The Downtown Council Community Improvement District is collecting food donations throughout May to help replenish smaller food pantries serving families and individuals affected by the coronavirus pandemic.

The FEED KC program allows donors, either downtown businesses or residents, to text the Ambassadors of the Downtown CID who’ll then come to their location and pick up their non-perishable food donations.

Sean O’Byrne, CID executive vice president, said the food collection effort is part of an array of new tasks the Ambassadors have taken on since the Covid-19 crisis hit Kansas City.

“We’ve found there are opportunities for us to do things out of the ordinary because there’s less cleaning and maintenance required downtown,” he said.

The CID is working with the city, parks department and Streetcar Authority to operate and maintain portable toilets throughout greater downtown to serve the homeless population. Charging stations also have been set up for the homeless to use for electronic devices.

The food drive is a supplement to the Downtown Council’s support of NourishKC, which prepares meals for the homeless. NourishKC was forced to leave its dining room at 750 Paseo Blvd. temporarily two months ago after its building was flooded by a broken pipe.

* _Record set_:
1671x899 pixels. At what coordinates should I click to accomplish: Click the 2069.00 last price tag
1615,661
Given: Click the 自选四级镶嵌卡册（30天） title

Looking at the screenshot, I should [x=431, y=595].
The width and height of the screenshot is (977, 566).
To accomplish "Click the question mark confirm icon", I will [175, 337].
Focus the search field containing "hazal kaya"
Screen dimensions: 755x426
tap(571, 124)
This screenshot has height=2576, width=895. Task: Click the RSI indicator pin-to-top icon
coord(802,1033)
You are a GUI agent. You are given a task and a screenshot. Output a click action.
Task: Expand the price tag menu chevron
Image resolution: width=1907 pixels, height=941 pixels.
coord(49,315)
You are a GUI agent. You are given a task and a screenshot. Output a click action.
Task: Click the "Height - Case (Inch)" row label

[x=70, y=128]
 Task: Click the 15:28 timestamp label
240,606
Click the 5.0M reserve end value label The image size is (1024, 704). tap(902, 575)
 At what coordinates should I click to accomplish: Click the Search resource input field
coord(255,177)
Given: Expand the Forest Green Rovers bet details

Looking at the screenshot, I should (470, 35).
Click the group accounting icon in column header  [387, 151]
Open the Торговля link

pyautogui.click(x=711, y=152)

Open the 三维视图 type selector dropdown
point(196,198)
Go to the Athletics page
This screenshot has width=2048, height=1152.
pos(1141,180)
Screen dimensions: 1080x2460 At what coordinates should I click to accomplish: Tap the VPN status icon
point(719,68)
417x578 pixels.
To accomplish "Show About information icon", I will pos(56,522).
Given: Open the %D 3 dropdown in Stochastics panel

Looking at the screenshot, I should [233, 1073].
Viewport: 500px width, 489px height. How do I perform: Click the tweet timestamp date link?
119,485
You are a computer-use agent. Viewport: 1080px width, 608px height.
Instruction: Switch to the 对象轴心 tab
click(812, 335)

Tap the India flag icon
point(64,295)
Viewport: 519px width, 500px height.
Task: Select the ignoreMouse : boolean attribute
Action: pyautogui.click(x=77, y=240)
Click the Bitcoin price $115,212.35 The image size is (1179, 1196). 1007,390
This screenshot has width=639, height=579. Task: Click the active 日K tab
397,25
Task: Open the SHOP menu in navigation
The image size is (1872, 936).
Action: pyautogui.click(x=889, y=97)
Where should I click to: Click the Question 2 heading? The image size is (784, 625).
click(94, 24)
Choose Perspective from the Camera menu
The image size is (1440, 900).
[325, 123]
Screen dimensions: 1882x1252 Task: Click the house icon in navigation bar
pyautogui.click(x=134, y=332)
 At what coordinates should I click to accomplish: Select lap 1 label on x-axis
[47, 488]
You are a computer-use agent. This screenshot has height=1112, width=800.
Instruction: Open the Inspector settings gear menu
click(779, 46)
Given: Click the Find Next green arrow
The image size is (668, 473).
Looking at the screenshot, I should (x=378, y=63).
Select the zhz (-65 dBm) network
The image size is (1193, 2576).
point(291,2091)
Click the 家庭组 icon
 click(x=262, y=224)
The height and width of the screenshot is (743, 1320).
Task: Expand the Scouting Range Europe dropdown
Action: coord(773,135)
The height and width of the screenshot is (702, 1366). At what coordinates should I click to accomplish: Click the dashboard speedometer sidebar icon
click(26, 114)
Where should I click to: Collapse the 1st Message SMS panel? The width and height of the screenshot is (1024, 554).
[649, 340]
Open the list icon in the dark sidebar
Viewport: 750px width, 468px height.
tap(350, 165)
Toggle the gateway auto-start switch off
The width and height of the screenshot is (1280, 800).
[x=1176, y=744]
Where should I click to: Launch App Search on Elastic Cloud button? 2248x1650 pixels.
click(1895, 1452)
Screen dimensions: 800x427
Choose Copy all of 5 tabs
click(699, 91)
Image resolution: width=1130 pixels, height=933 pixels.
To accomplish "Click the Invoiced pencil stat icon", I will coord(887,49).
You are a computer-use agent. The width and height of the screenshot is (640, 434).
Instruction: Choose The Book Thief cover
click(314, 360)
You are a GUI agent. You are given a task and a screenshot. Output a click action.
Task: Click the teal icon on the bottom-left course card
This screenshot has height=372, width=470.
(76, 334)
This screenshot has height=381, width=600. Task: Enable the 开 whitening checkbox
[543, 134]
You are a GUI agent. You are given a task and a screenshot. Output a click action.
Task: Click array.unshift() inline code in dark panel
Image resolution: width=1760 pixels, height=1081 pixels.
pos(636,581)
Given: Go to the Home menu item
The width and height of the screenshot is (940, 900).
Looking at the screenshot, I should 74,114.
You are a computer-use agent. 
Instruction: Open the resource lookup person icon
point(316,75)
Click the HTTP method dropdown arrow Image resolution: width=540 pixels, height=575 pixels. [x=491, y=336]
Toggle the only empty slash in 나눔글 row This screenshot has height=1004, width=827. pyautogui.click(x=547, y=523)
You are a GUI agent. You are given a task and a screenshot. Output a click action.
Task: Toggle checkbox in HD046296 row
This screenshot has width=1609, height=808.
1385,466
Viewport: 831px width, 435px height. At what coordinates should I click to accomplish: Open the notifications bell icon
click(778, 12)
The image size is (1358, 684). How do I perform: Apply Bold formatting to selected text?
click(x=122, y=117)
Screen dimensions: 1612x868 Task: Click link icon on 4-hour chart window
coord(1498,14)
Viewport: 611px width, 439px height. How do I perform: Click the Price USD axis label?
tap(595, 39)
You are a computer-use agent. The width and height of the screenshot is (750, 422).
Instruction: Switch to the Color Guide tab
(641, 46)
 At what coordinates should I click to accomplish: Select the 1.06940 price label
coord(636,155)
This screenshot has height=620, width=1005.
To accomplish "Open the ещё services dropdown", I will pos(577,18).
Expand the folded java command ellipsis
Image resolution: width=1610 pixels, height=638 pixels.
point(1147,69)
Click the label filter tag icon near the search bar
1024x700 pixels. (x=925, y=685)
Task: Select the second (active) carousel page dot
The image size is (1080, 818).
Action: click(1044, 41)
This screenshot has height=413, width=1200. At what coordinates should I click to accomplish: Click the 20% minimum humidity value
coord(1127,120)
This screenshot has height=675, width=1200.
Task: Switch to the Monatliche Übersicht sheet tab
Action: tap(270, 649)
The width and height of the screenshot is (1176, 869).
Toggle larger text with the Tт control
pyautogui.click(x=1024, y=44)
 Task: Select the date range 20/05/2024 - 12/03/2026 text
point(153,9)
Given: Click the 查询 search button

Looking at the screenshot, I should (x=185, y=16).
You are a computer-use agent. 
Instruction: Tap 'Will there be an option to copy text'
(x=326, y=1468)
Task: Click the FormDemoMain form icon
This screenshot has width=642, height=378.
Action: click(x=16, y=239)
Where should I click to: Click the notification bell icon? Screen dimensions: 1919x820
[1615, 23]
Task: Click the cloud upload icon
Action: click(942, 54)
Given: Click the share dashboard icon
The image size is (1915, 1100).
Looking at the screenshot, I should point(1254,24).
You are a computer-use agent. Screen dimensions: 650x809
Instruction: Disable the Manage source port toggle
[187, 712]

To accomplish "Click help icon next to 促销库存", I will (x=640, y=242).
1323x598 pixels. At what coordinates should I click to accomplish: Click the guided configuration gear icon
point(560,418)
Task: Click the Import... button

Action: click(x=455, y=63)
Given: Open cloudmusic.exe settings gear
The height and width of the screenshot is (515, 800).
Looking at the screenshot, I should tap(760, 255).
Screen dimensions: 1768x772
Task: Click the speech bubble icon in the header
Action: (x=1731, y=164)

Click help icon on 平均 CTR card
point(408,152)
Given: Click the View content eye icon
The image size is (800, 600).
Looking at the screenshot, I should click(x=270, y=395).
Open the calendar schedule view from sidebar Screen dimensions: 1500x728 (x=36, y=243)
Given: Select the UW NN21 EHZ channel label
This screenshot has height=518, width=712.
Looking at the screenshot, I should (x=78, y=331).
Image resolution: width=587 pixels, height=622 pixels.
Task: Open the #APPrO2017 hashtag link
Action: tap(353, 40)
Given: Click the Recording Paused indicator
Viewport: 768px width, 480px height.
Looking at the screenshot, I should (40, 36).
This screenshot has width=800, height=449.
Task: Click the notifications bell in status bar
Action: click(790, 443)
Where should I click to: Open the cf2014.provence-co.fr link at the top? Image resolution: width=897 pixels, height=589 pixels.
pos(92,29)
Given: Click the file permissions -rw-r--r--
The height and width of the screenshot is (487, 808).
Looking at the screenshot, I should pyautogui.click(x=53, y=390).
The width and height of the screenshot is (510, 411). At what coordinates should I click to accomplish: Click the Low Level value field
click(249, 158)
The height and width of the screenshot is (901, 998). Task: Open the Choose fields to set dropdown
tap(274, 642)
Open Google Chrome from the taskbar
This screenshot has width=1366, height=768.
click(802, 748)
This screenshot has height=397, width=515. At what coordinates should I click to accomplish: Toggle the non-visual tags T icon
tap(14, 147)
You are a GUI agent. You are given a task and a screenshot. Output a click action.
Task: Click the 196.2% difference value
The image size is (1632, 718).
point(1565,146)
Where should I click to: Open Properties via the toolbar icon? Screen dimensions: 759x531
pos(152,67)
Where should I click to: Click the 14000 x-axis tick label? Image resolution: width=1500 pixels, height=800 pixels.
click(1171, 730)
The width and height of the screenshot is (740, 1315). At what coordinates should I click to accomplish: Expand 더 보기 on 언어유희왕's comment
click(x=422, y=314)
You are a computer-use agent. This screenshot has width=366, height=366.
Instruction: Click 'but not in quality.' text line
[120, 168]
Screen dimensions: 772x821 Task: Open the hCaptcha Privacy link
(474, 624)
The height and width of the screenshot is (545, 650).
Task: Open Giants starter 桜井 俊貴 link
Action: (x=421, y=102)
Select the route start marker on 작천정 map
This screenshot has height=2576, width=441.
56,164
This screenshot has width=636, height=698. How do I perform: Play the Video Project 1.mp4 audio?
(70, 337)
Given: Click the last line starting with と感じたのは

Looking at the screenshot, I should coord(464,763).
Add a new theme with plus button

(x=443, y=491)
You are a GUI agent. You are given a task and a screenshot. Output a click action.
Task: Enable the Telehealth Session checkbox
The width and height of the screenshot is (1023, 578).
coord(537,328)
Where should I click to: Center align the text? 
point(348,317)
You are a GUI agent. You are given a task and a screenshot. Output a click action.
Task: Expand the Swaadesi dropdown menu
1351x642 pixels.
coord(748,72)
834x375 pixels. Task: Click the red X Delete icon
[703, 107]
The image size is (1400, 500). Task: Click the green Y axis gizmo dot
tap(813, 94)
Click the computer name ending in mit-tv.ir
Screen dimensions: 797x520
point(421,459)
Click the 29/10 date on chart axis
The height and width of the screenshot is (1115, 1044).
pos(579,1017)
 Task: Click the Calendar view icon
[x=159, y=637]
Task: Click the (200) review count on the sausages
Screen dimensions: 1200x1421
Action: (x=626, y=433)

* _Work to complete_:
[1] Please list every party that the Downtown CID food drive article says the CID is working with to operate and maintain portable toilets.
[2] Write the next part of the Downtown CID food drive article, picking up after its last sentence.

* _Set of answers_:
[1]
- the city
- the parks department
- the Streetcar Authority

[2]
O’Byrne said repairs should be completed and Nourish KC should be back in its dining room next week.

The food drive is aimed at serving smaller pantries connected to Nourish KC that serve families and individuals.

“People can call or text and say they have food to donate, put it at their door and we’ll pick it up at a certain time,” he said. “We’ll then give it to Nourish KC and they’ll give it to the individual pantries.”

The FEED KC program was launched a week ago and O’Byrne said the response from downtown businesses and residents has been great.

“During the first week, we collected enough to fill a 55-gallon drum,” he said.